◆ ACTIVITY: Extend the document excerpt on promoting edible insects in Madagascar, picking up after its last sentence.

Promoting Edible Insects to Improve Nutrition and Protect Lemurs in Madagascar

Masoala Peninsula, Madagascar: It’s a lovely walk from the village of Ambodifohara to BeNoel Razafindrapaoly’s field. Nestled at the foot of the mountains of Masoala National Park in northeastern Madagascar, the rainforest tumbles down toward the sea, a fringe of smallholder plots the only barrier between these two elements. Everything seems to grow here: fruit trees (mango, papaya, guava), cash crops (clove, coffee, vanilla), staple crops (rice, yam, sweet potato). Everything is luminescent green, courtesy of the abundant rain and even more abundant sunshine.

Here, Razafindrapaoly has planted tsidimy, a native bean plant, to attract a small hopping insect called sakondry. Hardly anything is known about this insect, except that it’s edible, and most importantly, delicious.

(Collected data entries)
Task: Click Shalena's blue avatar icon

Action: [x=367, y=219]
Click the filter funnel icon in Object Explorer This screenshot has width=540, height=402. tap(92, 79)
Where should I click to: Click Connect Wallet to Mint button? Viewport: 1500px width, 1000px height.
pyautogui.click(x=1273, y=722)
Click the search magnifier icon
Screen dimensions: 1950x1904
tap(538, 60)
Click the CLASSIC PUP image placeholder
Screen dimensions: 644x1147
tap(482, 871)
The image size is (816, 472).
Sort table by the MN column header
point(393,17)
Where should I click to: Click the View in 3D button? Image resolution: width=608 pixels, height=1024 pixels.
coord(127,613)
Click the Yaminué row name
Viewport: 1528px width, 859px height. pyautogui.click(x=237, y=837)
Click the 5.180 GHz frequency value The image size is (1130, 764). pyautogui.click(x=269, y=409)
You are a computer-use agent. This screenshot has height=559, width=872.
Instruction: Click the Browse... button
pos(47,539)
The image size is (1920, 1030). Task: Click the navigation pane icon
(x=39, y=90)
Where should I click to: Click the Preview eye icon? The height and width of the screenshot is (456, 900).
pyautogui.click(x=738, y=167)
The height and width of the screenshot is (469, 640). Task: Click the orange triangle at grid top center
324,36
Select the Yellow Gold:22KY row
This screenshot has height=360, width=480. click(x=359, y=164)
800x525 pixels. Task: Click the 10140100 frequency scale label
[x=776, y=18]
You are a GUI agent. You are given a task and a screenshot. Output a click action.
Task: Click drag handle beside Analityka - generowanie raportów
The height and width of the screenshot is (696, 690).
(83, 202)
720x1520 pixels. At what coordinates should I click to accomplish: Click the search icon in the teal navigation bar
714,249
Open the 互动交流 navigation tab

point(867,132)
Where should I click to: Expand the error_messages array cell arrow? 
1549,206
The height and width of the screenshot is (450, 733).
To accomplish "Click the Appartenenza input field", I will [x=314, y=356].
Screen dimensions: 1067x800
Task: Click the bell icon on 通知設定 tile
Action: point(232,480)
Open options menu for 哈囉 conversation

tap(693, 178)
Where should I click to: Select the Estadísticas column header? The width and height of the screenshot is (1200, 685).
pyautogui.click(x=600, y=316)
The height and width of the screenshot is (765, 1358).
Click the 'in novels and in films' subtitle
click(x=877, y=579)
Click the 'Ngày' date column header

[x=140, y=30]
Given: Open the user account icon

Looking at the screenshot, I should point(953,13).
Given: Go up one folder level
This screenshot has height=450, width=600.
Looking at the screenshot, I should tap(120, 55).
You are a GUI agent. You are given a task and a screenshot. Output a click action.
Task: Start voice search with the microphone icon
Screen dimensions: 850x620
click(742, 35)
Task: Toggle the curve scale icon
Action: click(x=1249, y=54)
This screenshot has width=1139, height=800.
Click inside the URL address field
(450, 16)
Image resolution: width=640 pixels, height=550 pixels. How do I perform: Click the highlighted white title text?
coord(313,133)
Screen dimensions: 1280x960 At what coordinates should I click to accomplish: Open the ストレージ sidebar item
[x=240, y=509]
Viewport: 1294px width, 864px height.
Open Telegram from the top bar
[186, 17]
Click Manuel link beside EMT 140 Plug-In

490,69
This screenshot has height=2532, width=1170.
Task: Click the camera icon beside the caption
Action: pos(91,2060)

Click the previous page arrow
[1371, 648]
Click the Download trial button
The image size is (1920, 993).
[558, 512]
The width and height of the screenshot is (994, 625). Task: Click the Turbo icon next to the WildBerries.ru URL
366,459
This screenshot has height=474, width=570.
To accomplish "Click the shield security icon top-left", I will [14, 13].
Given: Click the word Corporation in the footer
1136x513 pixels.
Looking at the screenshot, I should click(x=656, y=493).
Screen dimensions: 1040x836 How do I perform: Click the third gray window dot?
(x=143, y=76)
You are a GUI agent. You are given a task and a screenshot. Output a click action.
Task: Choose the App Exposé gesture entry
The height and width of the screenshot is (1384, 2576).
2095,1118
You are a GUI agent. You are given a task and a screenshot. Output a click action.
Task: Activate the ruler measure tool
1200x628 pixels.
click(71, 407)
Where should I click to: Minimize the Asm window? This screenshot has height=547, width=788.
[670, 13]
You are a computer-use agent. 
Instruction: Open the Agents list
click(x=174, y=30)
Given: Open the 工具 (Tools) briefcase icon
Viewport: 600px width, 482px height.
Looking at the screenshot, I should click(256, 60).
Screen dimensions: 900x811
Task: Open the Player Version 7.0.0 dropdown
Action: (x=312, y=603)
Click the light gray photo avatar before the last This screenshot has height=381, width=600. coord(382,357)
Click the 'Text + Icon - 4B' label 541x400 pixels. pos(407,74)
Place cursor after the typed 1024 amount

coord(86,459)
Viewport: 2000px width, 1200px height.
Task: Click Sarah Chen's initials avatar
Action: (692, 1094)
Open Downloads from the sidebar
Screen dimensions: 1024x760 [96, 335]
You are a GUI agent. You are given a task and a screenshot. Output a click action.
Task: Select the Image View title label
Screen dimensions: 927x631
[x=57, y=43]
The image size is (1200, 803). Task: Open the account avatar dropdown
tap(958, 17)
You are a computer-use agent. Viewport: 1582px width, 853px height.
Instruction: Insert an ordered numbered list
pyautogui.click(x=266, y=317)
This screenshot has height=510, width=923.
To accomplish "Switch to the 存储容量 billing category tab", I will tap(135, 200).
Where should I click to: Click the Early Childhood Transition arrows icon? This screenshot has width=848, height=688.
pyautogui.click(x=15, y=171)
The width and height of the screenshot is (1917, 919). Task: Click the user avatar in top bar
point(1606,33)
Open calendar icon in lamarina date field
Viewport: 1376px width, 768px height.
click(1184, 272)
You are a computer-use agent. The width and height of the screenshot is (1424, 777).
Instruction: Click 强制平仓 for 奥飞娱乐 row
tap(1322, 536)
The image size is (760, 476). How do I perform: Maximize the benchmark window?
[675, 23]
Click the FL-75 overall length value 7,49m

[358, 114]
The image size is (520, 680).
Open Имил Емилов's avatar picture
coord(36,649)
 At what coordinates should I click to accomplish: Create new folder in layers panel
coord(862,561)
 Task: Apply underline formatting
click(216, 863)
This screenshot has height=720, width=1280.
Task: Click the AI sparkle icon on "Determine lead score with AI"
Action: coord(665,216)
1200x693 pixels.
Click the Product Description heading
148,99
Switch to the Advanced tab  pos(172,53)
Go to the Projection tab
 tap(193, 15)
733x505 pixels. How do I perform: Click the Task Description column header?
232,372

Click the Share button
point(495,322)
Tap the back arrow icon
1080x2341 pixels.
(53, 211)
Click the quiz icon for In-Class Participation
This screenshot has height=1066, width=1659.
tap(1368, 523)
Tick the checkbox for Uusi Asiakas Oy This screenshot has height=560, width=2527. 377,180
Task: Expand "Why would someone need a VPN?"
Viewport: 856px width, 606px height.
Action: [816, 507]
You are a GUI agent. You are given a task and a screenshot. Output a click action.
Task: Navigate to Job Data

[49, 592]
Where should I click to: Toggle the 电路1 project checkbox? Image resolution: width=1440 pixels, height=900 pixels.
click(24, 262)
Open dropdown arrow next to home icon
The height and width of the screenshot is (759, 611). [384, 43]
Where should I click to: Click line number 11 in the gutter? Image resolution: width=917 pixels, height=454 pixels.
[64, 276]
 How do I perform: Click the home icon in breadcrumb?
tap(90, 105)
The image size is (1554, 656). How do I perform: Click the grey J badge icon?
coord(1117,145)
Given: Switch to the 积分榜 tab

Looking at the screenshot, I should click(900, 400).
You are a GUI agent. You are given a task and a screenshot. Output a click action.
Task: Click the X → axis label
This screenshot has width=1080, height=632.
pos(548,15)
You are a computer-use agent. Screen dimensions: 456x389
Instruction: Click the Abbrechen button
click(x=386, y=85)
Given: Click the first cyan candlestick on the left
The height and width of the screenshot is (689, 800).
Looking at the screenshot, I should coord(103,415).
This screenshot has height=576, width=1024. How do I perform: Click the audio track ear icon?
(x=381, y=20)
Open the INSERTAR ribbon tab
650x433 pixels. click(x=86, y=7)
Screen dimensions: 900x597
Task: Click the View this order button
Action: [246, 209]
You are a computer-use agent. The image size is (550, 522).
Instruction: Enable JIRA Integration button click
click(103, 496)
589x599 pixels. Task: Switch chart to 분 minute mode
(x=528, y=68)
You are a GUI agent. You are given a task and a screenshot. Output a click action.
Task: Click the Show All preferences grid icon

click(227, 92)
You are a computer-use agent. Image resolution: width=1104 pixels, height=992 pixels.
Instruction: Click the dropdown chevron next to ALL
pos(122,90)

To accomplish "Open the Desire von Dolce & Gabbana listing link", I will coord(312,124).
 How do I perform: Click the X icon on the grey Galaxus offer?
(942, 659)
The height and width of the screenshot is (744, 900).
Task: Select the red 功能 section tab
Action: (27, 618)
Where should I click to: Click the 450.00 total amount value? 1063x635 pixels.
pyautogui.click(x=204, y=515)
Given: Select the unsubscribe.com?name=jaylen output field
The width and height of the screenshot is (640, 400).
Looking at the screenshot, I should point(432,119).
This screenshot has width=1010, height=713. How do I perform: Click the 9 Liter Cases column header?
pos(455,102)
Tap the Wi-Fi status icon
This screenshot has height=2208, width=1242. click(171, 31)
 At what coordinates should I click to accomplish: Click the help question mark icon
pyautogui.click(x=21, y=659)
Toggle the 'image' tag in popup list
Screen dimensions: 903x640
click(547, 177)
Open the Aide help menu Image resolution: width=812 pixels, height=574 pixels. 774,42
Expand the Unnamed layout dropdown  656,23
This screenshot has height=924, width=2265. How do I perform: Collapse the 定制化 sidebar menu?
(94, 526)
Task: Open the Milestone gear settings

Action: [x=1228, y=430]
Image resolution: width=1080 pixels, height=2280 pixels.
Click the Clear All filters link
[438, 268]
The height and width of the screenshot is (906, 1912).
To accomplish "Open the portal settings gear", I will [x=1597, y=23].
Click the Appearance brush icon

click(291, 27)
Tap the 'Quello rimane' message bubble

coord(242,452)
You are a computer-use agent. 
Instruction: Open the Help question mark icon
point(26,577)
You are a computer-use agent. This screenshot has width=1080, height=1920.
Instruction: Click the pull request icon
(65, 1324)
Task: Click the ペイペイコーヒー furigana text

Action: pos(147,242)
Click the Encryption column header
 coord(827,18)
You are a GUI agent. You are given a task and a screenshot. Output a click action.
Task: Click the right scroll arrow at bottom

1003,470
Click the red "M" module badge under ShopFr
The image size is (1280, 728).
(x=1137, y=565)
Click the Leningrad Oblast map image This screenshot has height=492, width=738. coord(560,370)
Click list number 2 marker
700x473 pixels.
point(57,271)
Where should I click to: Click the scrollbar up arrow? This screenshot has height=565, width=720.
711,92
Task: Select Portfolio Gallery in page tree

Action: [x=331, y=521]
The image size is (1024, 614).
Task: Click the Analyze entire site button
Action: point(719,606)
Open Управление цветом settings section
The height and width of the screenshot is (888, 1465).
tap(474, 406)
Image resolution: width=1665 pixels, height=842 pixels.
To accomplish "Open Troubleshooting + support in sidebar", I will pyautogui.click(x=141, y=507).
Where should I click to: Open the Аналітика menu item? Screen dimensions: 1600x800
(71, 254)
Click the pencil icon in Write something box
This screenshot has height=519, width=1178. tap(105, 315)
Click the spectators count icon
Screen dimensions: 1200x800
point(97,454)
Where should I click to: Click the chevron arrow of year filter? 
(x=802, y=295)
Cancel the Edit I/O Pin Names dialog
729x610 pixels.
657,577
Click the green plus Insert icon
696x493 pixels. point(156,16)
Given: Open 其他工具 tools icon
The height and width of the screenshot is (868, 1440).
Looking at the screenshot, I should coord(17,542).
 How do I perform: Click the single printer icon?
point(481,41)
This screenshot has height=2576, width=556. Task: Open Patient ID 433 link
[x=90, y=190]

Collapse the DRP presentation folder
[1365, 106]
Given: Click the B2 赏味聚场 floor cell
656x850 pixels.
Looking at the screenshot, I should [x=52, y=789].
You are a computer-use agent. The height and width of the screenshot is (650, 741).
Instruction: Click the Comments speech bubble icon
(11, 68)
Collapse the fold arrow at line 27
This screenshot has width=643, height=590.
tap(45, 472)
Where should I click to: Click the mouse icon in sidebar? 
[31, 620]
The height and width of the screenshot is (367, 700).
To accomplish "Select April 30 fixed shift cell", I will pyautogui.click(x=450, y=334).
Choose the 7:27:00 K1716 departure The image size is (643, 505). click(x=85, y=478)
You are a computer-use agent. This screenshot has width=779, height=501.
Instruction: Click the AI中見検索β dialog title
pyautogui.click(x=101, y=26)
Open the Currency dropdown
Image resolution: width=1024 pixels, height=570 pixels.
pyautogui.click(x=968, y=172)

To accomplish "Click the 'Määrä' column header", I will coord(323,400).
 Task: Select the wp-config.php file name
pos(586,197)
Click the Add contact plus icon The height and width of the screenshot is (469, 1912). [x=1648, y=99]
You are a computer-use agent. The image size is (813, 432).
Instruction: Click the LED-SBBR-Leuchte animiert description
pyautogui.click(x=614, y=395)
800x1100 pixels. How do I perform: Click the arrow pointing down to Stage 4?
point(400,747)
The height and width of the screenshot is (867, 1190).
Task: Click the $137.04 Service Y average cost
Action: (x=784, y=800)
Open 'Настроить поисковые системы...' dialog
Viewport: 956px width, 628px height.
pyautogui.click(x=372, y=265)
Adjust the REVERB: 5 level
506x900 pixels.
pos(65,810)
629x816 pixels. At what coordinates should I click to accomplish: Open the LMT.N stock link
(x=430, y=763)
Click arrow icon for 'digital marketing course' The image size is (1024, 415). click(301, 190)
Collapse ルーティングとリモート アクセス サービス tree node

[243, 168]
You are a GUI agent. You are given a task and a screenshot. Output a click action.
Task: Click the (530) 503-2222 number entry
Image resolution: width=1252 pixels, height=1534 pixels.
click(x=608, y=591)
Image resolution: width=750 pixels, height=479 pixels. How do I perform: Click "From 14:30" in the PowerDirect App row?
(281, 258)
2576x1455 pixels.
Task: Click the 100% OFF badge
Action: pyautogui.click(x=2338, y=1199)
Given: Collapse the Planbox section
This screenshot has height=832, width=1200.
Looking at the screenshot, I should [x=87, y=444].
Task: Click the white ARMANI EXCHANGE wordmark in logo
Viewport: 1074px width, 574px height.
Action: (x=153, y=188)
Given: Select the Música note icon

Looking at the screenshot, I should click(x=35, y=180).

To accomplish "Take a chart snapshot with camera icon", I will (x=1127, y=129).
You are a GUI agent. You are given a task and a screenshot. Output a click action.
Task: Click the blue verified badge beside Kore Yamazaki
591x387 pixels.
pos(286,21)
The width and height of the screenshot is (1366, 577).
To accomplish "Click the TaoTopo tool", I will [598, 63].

◆ EXERCISE OUTPUT:
A juvenile sakondry. Photo: Emilie Filou/Mongabay

That was enough to grab the attention of Cortni Borgerson, an anthropologist at Montclair State University in New Jersey, who has been studying the interactions between ecosystems and human health in Madagascar for 15 years. Her work has included the question of why people hunt endangered species, which conservationists have struggled to remedy. She is now leading a three-year programme titled Sakondry to see whether farming the insect and therefore increasing its consumption, could solve the twin challenges of malnutrition and biodiversity loss.

Also read: Forest Communities Pay the Price for Conservation in Madagascar

For despite the appearance of abundance and the stunning primordial landscapes, Madagascar faces serious human and environmental challenges. Three-quarters of the population live on less than $1.90 a day, and nearly half of children under the age of five suffer from stunting due to malnutrition, one of the highest rates in the world. In desperate times, “people turn to what they have, which is the forest,” said Borgerson. Her studies show that in some villages, 75% of animal-source foods come from forest animals, including lemurs. With 94% of lemur species threatened with extinction, this is unsustainable.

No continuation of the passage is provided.